(Saved entries)
* * *

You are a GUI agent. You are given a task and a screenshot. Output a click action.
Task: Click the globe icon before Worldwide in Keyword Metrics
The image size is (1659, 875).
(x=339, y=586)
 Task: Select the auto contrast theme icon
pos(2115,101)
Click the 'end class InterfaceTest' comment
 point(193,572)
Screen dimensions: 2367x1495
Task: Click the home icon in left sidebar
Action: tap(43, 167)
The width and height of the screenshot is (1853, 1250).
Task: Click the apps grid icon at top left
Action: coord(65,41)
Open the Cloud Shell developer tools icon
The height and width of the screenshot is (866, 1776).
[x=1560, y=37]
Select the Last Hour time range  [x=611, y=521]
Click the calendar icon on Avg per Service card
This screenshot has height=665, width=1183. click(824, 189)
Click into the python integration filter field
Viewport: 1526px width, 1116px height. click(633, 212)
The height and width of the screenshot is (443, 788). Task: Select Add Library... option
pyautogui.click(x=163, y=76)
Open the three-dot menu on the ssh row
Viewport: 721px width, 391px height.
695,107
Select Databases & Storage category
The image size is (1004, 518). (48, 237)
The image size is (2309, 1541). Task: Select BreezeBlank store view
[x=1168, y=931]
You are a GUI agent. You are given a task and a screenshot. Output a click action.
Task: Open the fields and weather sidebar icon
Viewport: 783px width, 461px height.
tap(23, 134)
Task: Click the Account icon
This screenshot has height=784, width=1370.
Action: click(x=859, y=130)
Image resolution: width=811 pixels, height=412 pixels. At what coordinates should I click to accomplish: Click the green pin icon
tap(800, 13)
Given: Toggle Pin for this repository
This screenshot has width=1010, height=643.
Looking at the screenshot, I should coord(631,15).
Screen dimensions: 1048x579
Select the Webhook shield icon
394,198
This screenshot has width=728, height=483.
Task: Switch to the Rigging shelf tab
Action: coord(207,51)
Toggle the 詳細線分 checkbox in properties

* * *

● **Work to be completed**: Line by line, reproduce the records above exactly.

● **Response area**:
You are a GUI agent. You are given a task and a screenshot. Output a click action.
Task: Click the globe icon before Worldwide in Keyword Metrics
The image size is (1659, 875).
(x=339, y=586)
 Task: Select the auto contrast theme icon
pos(2115,101)
Click the 'end class InterfaceTest' comment
 point(193,572)
Screen dimensions: 2367x1495
Task: Click the home icon in left sidebar
Action: tap(43, 167)
The width and height of the screenshot is (1853, 1250).
Task: Click the apps grid icon at top left
Action: coord(65,41)
Open the Cloud Shell developer tools icon
The height and width of the screenshot is (866, 1776).
[x=1560, y=37]
Select the Last Hour time range  [x=611, y=521]
Click the calendar icon on Avg per Service card
This screenshot has height=665, width=1183. click(824, 189)
Click into the python integration filter field
Viewport: 1526px width, 1116px height. click(633, 212)
The height and width of the screenshot is (443, 788). Task: Select Add Library... option
pyautogui.click(x=163, y=76)
Open the three-dot menu on the ssh row
Viewport: 721px width, 391px height.
695,107
Select Databases & Storage category
The image size is (1004, 518). (48, 237)
The image size is (2309, 1541). Task: Select BreezeBlank store view
[x=1168, y=931]
You are a GUI agent. You are given a task and a screenshot. Output a click action.
Task: Open the fields and weather sidebar icon
Viewport: 783px width, 461px height.
tap(23, 134)
Task: Click the Account icon
This screenshot has height=784, width=1370.
Action: click(x=859, y=130)
Image resolution: width=811 pixels, height=412 pixels. At what coordinates should I click to accomplish: Click the green pin icon
tap(800, 13)
Given: Toggle Pin for this repository
This screenshot has width=1010, height=643.
Looking at the screenshot, I should coord(631,15).
Screen dimensions: 1048x579
Select the Webhook shield icon
394,198
This screenshot has width=728, height=483.
Task: Switch to the Rigging shelf tab
Action: coord(207,51)
Toggle the 詳細線分 checkbox in properties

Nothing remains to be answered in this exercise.